Difficile de faire entrer la vache dans l’étroit boxe où ses pies seront branchées sur la trayeuse automatique. Elle beugle visiblement agacée après avoir glissé sur un plan incliné. Le chef d’atelier qui orchestre la manœuvre lâche un juron et maudit en riant «les humeurs de la demoiselle». Elle vient de l’asperger d’une énorme giclée de bouse. Nous sommes à Karstädt au cœur de l’une des plus grosses ferme-usine que compte le Land du Brandebourg. Au total 3.300 vaches. Quelques 1400 Holstein-Friesian, noires et blanches, sont affectées en batterie à la production laitière. Elles défilent tous les jours comme en cet après-midi de la mi-novembre vers le manège (Kuhkarrusel) qui peut traire 60 bêtes à la fois. La vache récalcitrante est poussée sans ménagement avec une fourche métallique. Surtout ne pas bloquer la chaîne car le rythme de production n’admet aucune fausse note. 11,5 millions de litres en 2014/2015 et sans doute 13,8 millions au 31 mars 2016 « grâce à une montée en puissance après la suppression des quotas laitiers », explique fièrement Lothar Pawlowski, le patron des lieux.

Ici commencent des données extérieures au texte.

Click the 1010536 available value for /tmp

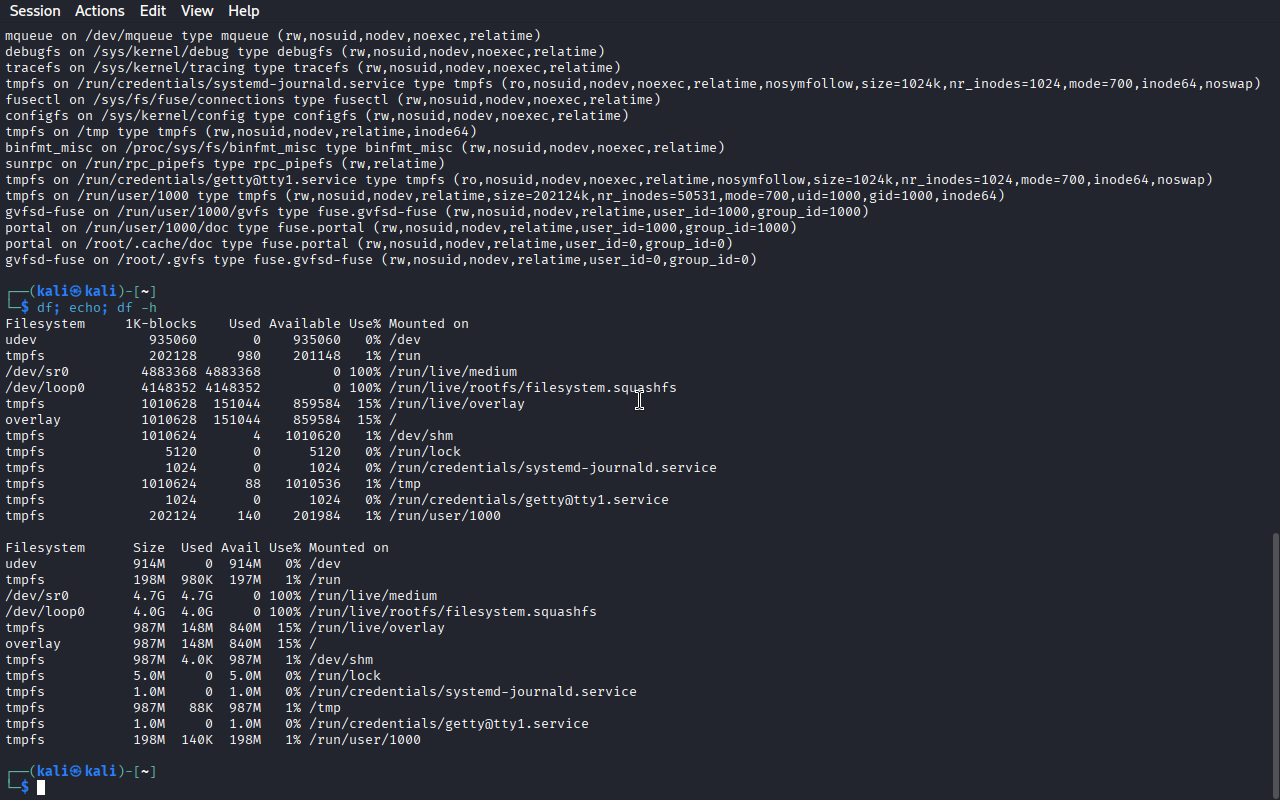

En symbiose avec la coopérative laitière, trois sociétés anonymes gèrent le reste du cheptel (1900 bêtes de race Fleckvieh destinées à la production de viande) et la mise en culture d’un domaine qui s’étend sur quelque 3800 hectares. Sur ces équipements très automatisés, faits d’une dizaine de halles, d’ateliers ou d’étables géantes, seulement 54 personnes travaillent. Le monstre est le pur produit du modèle agro-industriel qui étend son emprise aujourd’hui sur toute la région (voir l’humanité du 25 novembre). Pour le pire au plan social comme au plan écologique. Ses gestionnaires n’ont pourtant aucun état d’âme. Ils s’affichent au contraire comme les pionniers d’un capitalisme vert dont la preuve de l’efficience serait fournie par la convergence de leurs performances financières avec leurs investissements «écologiques».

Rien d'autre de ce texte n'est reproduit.